Effects of prevention and harm reduction interventions on gambling behaviours and gambling related harm: An umbrella review
Av: Naoimh McMahon, Katie Thomson, Eileen Kaner, Clare Bambra
Kategorier: Om spelansvar spelansvarsverktyg och policy
Abstract Background Harms related to gambling have been found not only to affect problem gamblers, but also to occur amongst low- and moderate-risk gamblers. This has resulted in calls for a public health approach to address a possible ‘prevention paradox’ in gambling related harm. The aim of this study was to evaluate the systematic review evidence base on the effects of prevention and harm reduction interventions on gambling behaviours, and gambling related harm. We also aimed to examine differential effects of interventions across socio-demographic groups. Methods Systematic methods were used to locate and evaluate published systematic reviews of prevention and harm reduction interventions. We designed the review using the Preferred Reporting Items for Systematic Review and Meta-Analyses (PRISMA) Equity extension Guidelines. Four databases were searched from their start date until May 2018. The quality of the included articles was determined using A MeaSurement Tool to Assess systematic Reviews (AMSTAR 2). Results Ten systematic reviews were identified reporting 55 unique relevant primary studies. Much of the review evidence-base related to pre-commitment and limit setting (24%), self-exclusion (20%), youth prevention programmes (20%), and machine messages/feedback (20%). The effectiveness of harm reduction interventions are limited by the extent to which users adhere to voluntary systems. Less than half of studies examining youth prevention programmes demonstrated positive effects on behaviour.

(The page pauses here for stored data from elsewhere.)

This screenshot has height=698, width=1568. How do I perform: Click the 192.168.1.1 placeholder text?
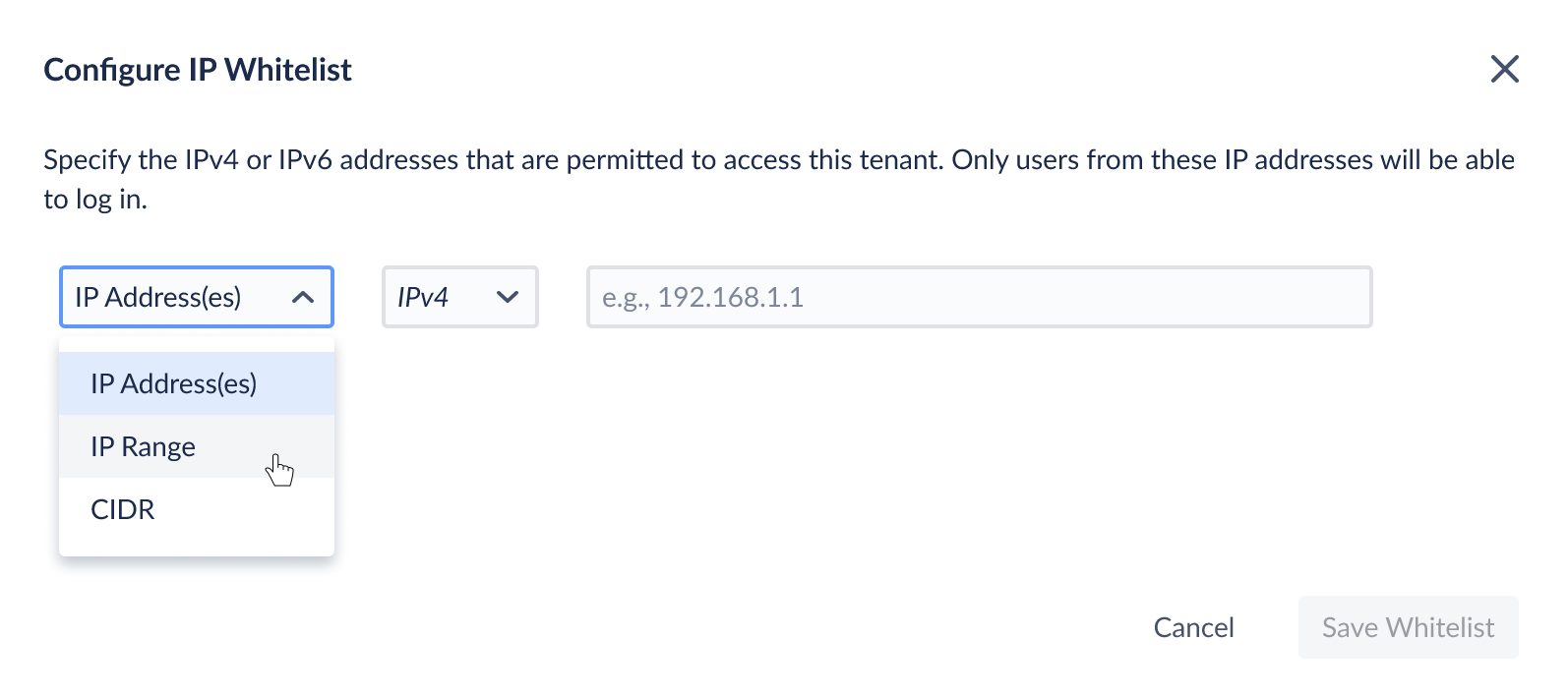point(703,297)
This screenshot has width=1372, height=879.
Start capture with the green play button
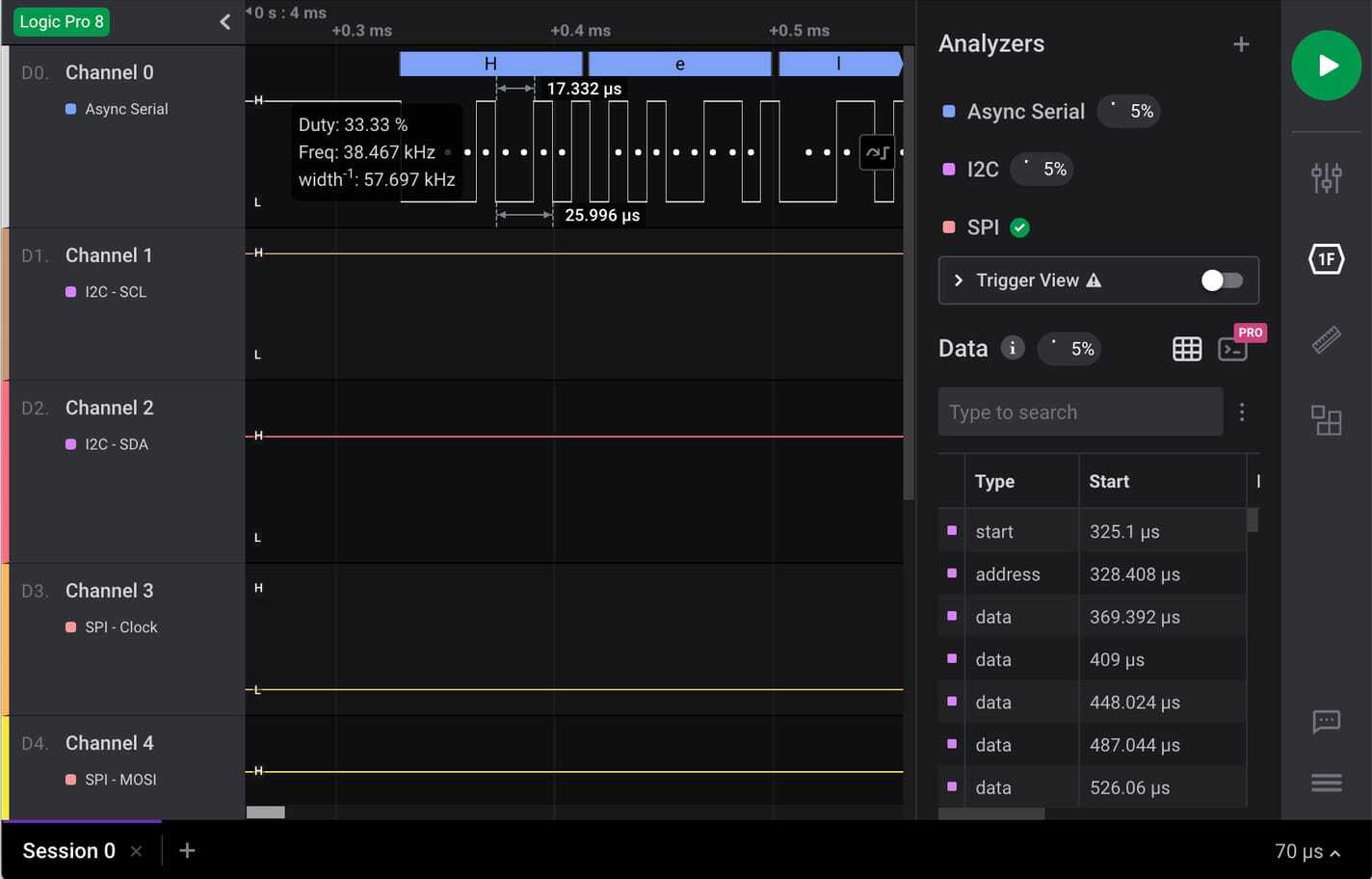tap(1327, 66)
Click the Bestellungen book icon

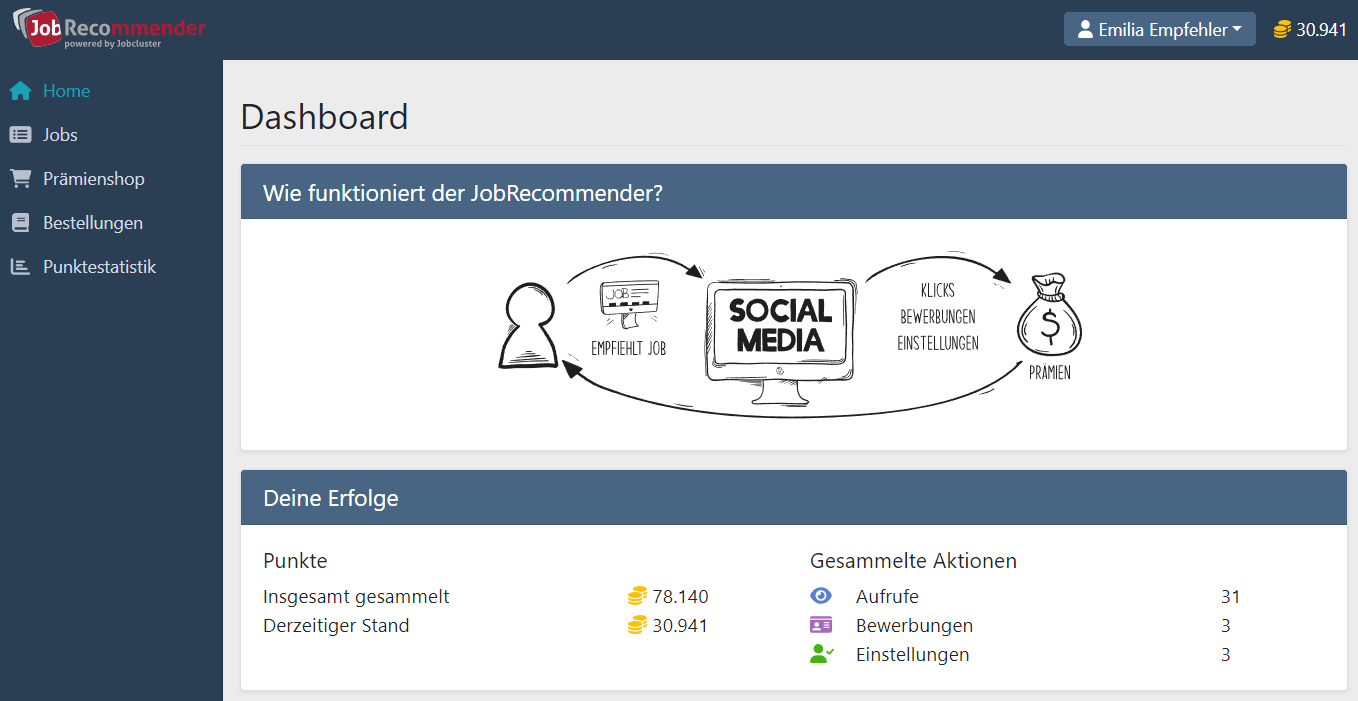click(x=20, y=222)
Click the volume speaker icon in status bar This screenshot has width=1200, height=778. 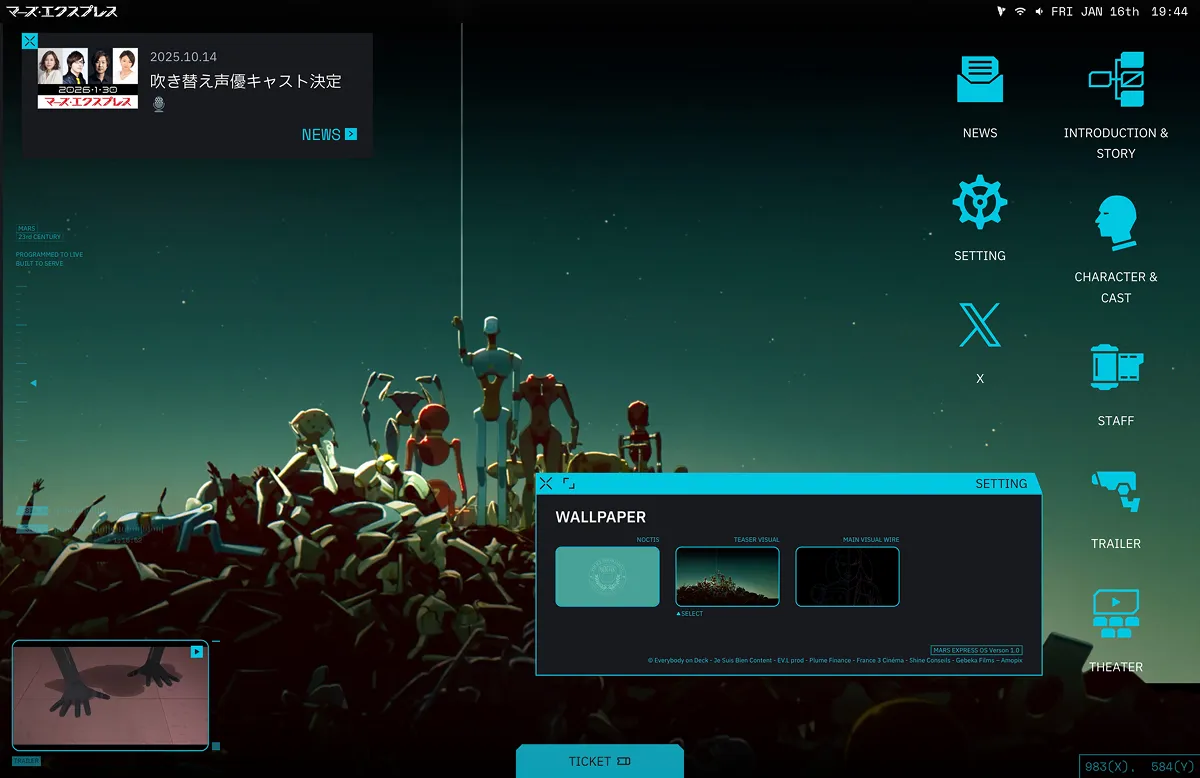1039,12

No review extracted data or reported on the differential effects of intervention strategies across sociodemographic groups. The quality of the included reviews (and their primary studies) were generally poor and clear gaps in the evidence base have been highlighted. Conclusions The evidence base is dominated by evaluations of individual-level harm reduction interventions, with a paucity of research on supply reduction interventions. Review conclusions are limited by the quality and robustness of the primary research. Future research should consider the equity effects of intervention strategies.